Investigations into the data breach
To this last point, in spite of the sheer amount of customers that were affected by the data breach that Zoetop dealt with in 2018, the company did not reset the passwords for its millions of customers until almost two years later in 2020, after a customer found their personal data for sale via the dark web. For this reason, the “OAG investigation also found that Zoetop “failed to maintain reasonable security measures” at the time of the hack, including using insufficient password management systems and failing to monitor for security issues or have a comprehensive plan in place in case of a cyberattack.”
For reference, New York State does not publicize data breach notifications, in contrast to many other jurisdictions around the country.
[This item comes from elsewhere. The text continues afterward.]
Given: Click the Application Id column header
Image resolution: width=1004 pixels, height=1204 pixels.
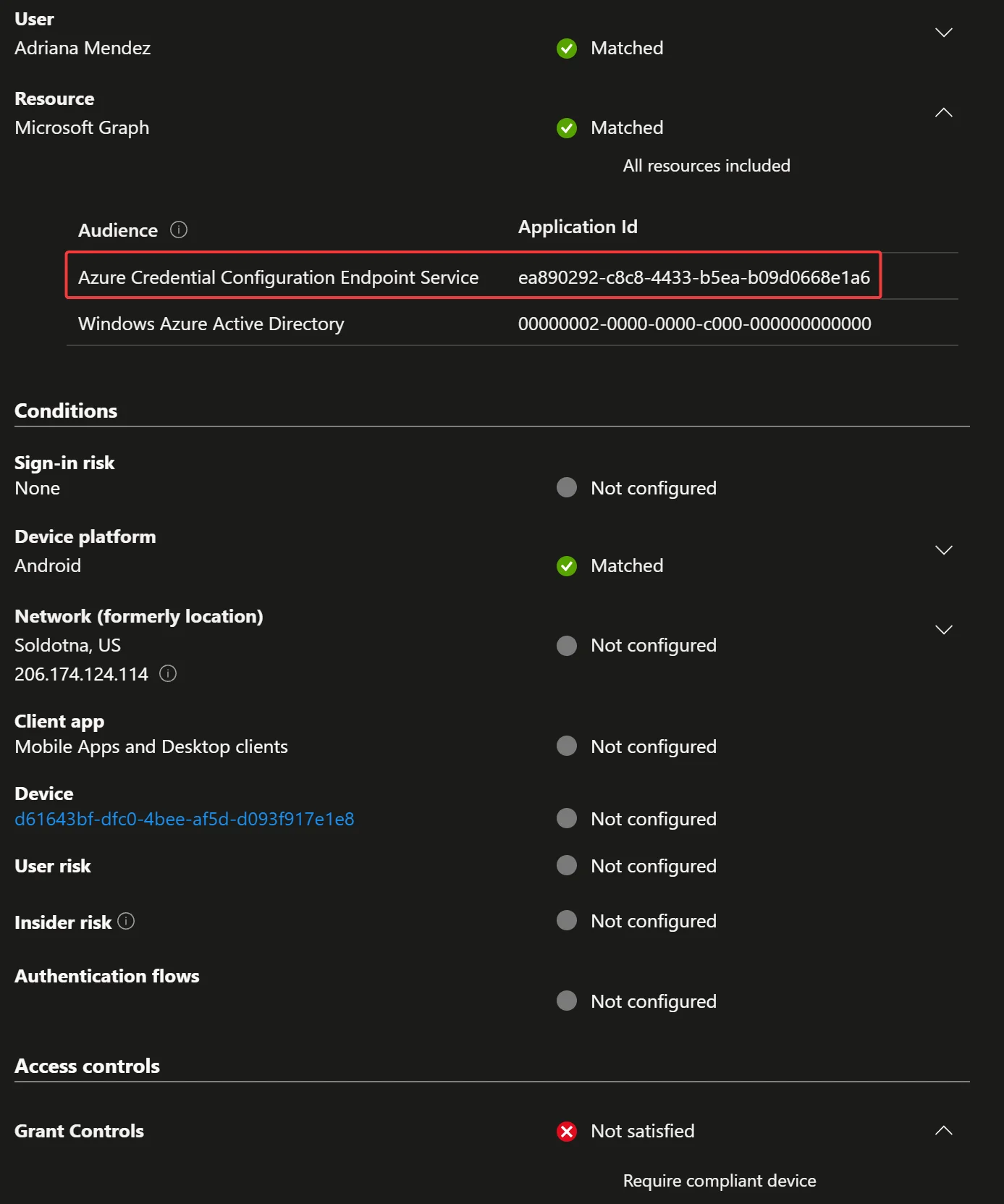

This is why the news of Zoetop being fined by the New York OAG was only just reported last week, in spite of the fact that the events that inspired the fine occurred in 2018. Nonetheless, the provisions of New York’s Stop Hacks and Improve Electronic Data Security or SHIELD Act mandate that companies serving customers within New York take certain steps to prevent this data from being stolen during the course of a data breach.
Data breach legislation in the U.S.
Nonetheless, the existence of the SHEILD Act did not compel Zoetop to disclose the data breach that took place in 2018 at the time in which it happened, as members of the general public only became aware of the breach after their information had been available via the dark web for nearly 2 years. Likewise, while the fine that was imposed against Zoetop last week for its failure to protect the personal information of its customers was significant for consumers within New York state, it underscores the current issue that is present within the privacy landscape around the nation.
More specifically, due to the fragmented nature of data privacy legislation within the U.S., companies that operate within the country are not beholden to a single federal law that requires them to protect the personal information of their customers. Instead, each state around the U.S. has its own data breach notification law, meaning that these states must spend valuable time and taxpayer dollars to uncover information that could have easily been obtained from a single government agency. In this way, consumers within America are vulnerable to the negative impacts of being involved in a data breach, as each individual state government must work simultaneously to hold these businesses accountable.
Although the news of Zoetop and its subsidiary Shein being fined $1.9 million in response to their handling of a 2018 data breach is only just now making national headlines, the underlying legal work that was needed to enforce such legal action has been unfolding for many years now. Despite this, however, American citizens deserve a higher level of protection and honesty from the companies they patronize on a daily basis, as these companies would not be able to sustain production without this money. More importantly, however, no consumer living in any country around the globe should have to become aware of a data breach via the dark web or some other nefarious channel.